Images excepted, the data below must be repeated exactly.

*** Opening of Supplied data ***

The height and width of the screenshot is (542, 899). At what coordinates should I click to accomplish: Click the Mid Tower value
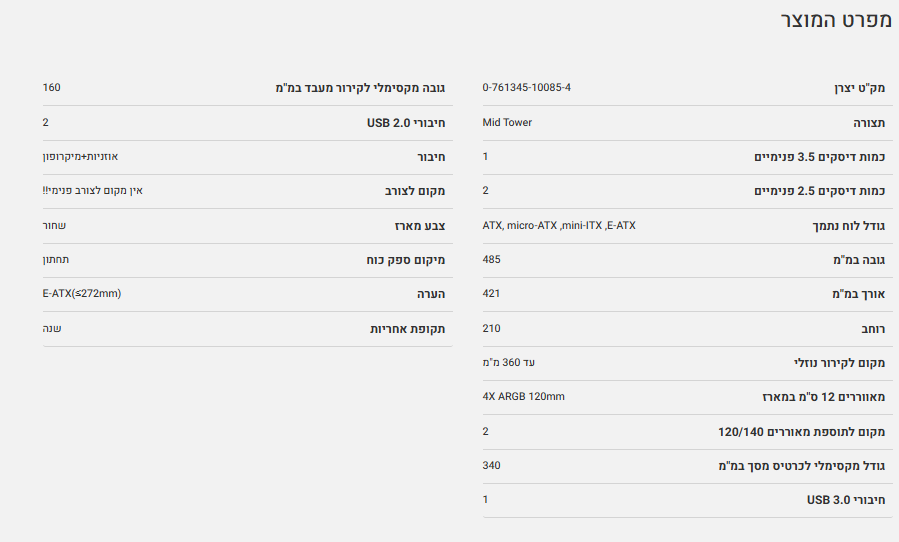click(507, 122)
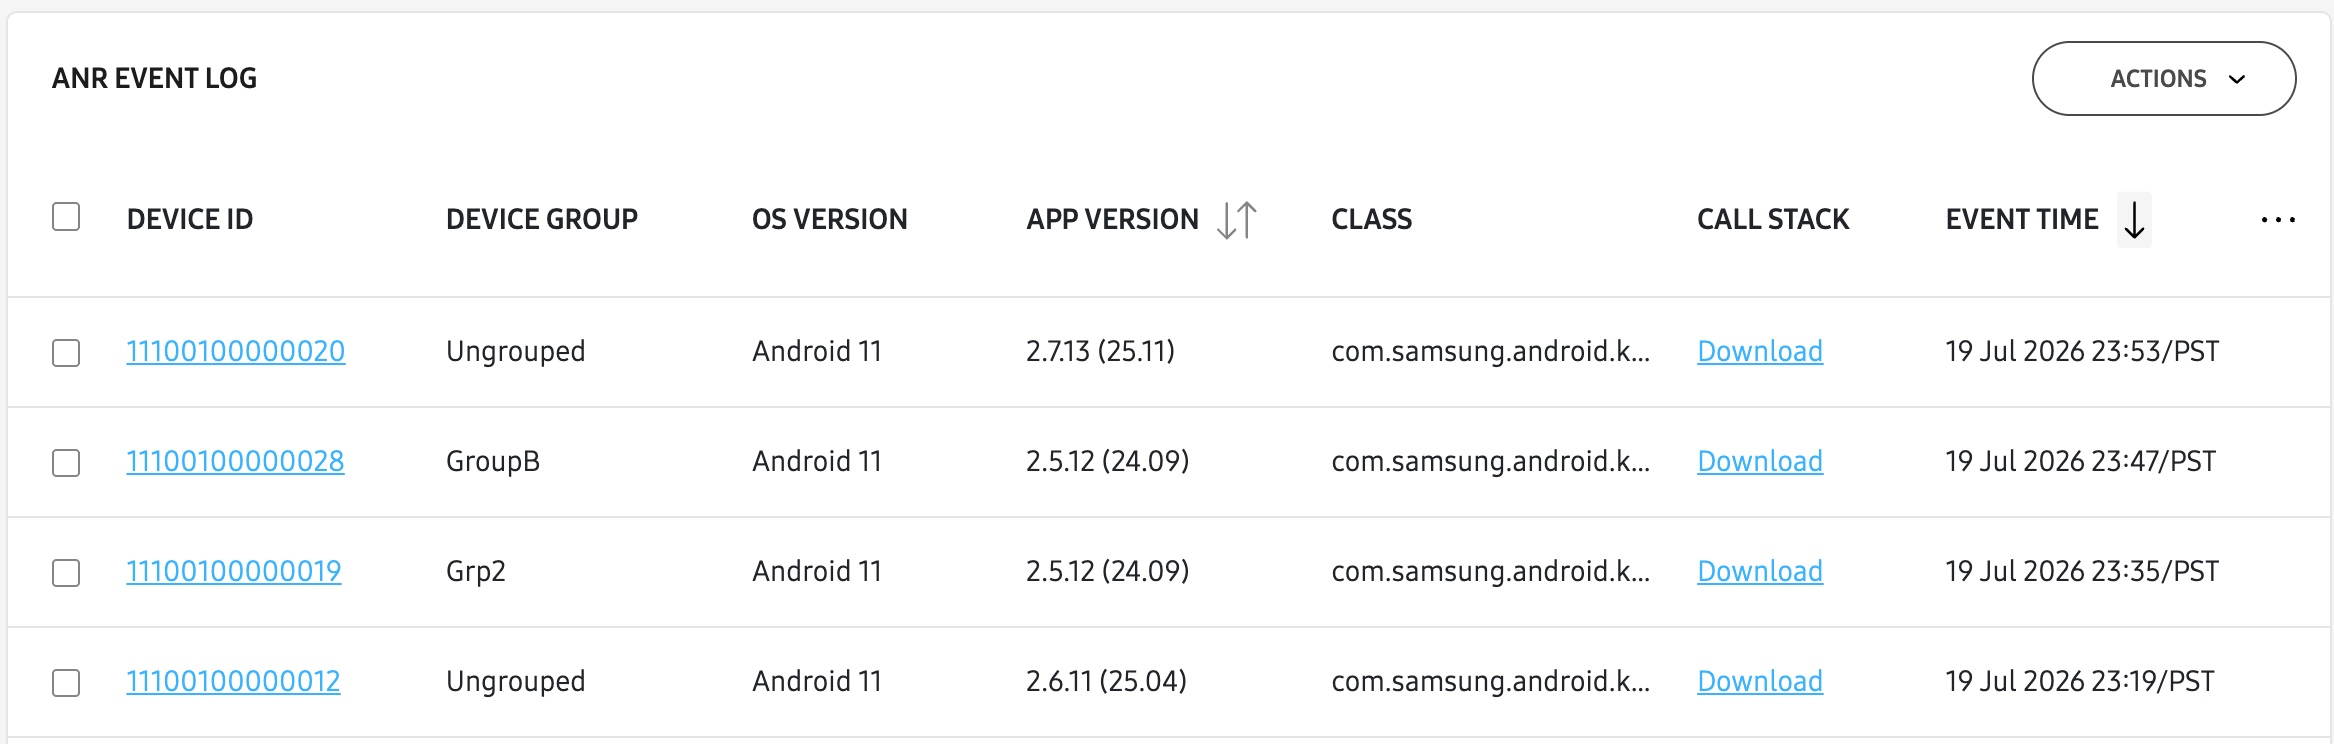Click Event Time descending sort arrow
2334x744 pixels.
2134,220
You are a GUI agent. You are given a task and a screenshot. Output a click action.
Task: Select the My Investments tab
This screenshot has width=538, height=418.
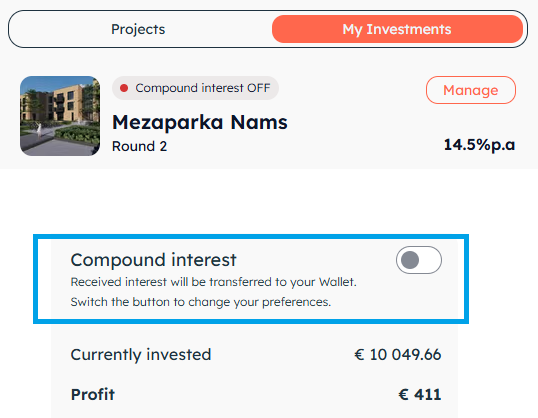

*** Close of Supplied data ***

* _Output_
The height and width of the screenshot is (542, 899). At what coordinates should I click to accomplish: Click the Mid Tower value
click(507, 122)
Click Event Time descending sort arrow
2334x744 pixels.
2134,220
You are a GUI agent. You are given a task and a screenshot. Output a click action.
Task: Select the My Investments tab
This screenshot has width=538, height=418.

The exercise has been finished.